There was another power to which my parents gave me up as well, perhaps without understanding it, a power as palpable as it was faceless, without a single specific source. It was like being left in a labyrinth and exposed to radioactivity without a mask, or special clothes, or a Geiger counter, or even a warning. It was a mythical labyrinth, a forest of signs, and you were forced to comprehend them on your own, for no one ever talked to you—either at home or at school—about the nature of the symbolic.
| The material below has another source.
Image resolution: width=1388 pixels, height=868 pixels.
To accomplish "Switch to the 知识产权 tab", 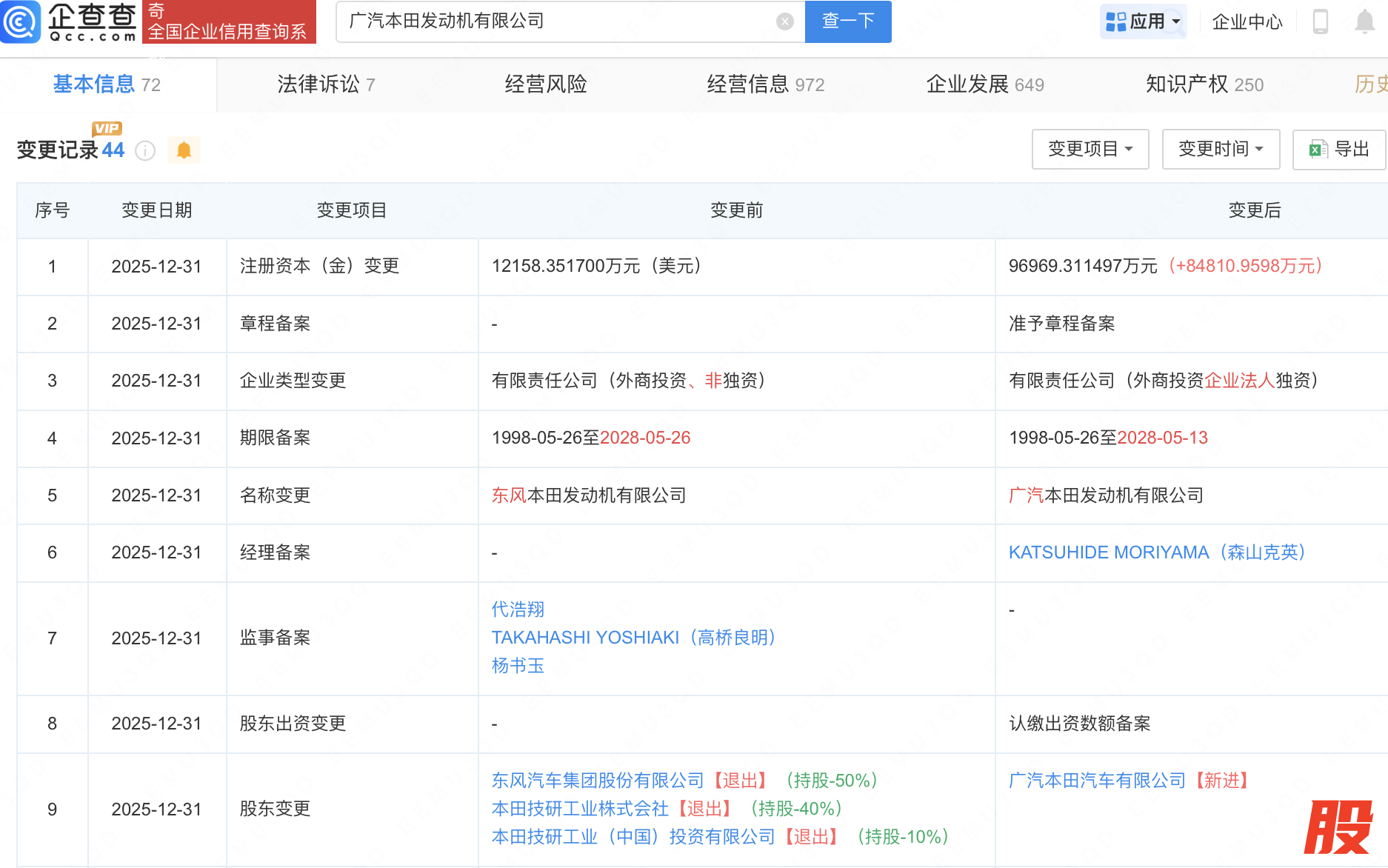I will point(1204,85).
My parents worked for two years in Egypt on the Aswan Dam; they were taken on excursions to temples and burial sites closed to the public, to the pyramids and necropolises of animals. They had a crate of slides they brought back from there.
Sometimes on weekends they hung a sheet on the wall and turned on the projector, which smelled of ozone and the dust burning on the hot lens; and on the sheet appeared vanished yellow sands, the ancient god Horus carved of granite, the sarcophagus of Tutankhamen, the Temple of Karnak, the sphinx alley, Luxor, Amenhotep’s columned hall, walls covered in ash from the bonfires of Napoleon’s soldiers; and most important, the hieroglyphs, everywhere, as if all the surfaces were covered with a single, endless text.
The hieroglyphs and statues of Egyptian rulers, impossibly far from me in time and space, did not elicit intellectual curiosity but a profound interest and equally profound anxiety; I somehow knew their oppressive presence, their dead mysteriousness; I felt closeness rather than alienation.
But all my attempts to understand where that sense of recognition came from were in vain; sometimes I almost reached understanding by a physical effort—but each time I fell short by a step, a millimeter, a second.
Yet understanding did come.
The Pioneer camp where I was sent had a big storage area, a windowless cellar, where they kept bugles, flags, drums, banners, posters, and costumes. It was a big camp, with probably a thousand children; these props had been kept since the camp’s founding, it seemed—the administrators were probably afraid to throw them out or burn them, since someone could write an anonymous letter revealing that Soviet symbols were being destroyed at Camp X. The job of camp director must have been a highly desirable one; it was a good location, high on a bank of the Oka River, with a view of the flood-meadows, and so the administration preferred to save this arsenal of propaganda assets for an eventual inspection.
I was sent to help the cleaning woman sweep the storeroom; she gave me a broom and dustpan and went off somewhere. I was left alone in the dark space with burned-out lightbulbs; it was filled with cupboards, shelves, and boxes, the ones that might come in handy placed closer to the door, and farther back the old and dusty ones that were never touched.